What the exercise asks: The lines to copy are those in the listing that hold the word "agent".

Supplied entries:
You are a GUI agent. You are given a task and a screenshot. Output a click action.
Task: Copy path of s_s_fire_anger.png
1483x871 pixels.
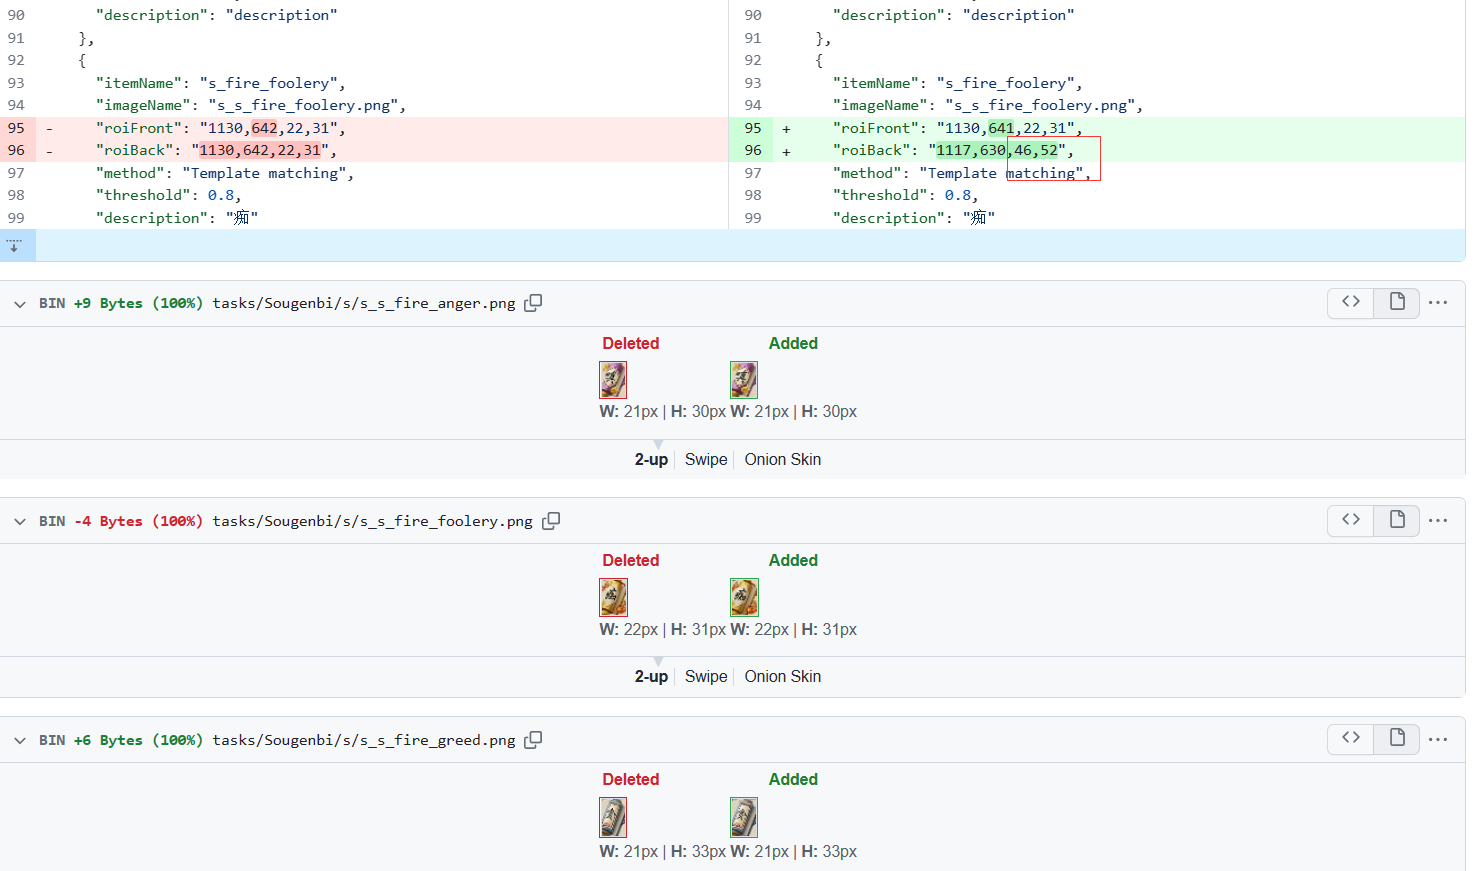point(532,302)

--

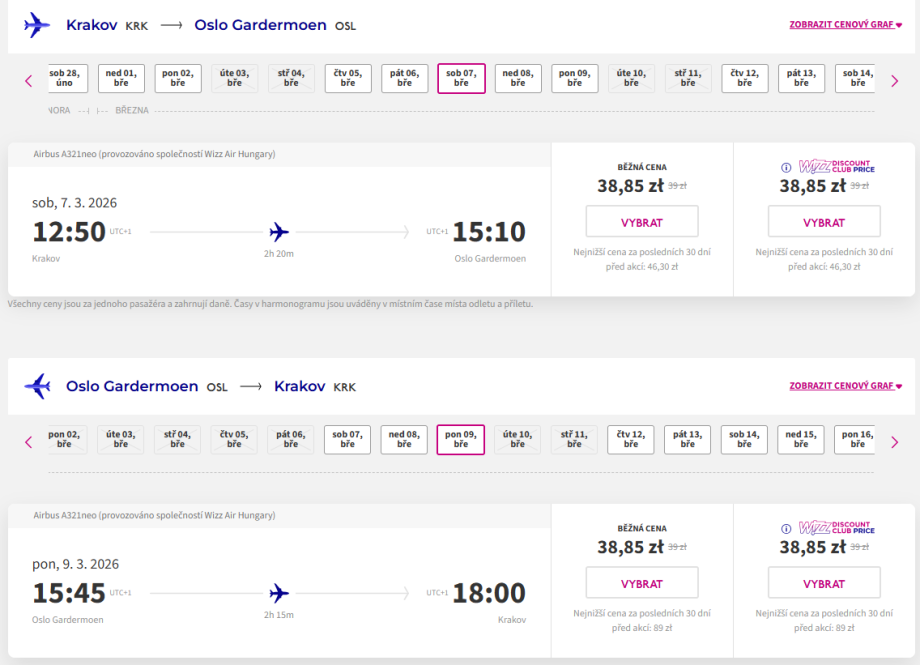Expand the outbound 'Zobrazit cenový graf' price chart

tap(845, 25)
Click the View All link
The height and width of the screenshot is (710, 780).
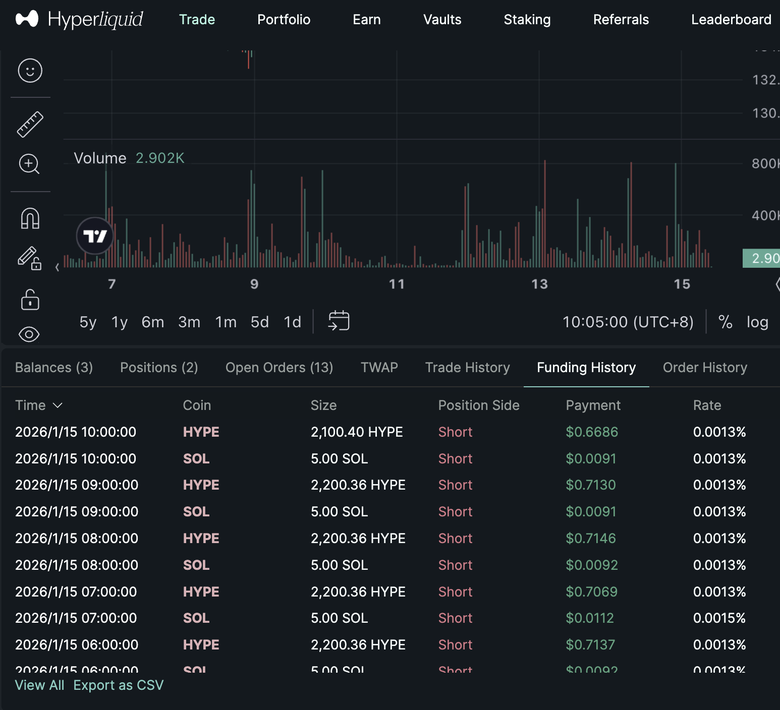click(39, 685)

---

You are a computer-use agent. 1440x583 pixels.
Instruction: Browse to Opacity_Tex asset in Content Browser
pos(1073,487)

Reply to the exercise:
You are a GUI agent. You are given a task and a screenshot. Output a click action.
You are a computer-use agent. 1440x583 pixels.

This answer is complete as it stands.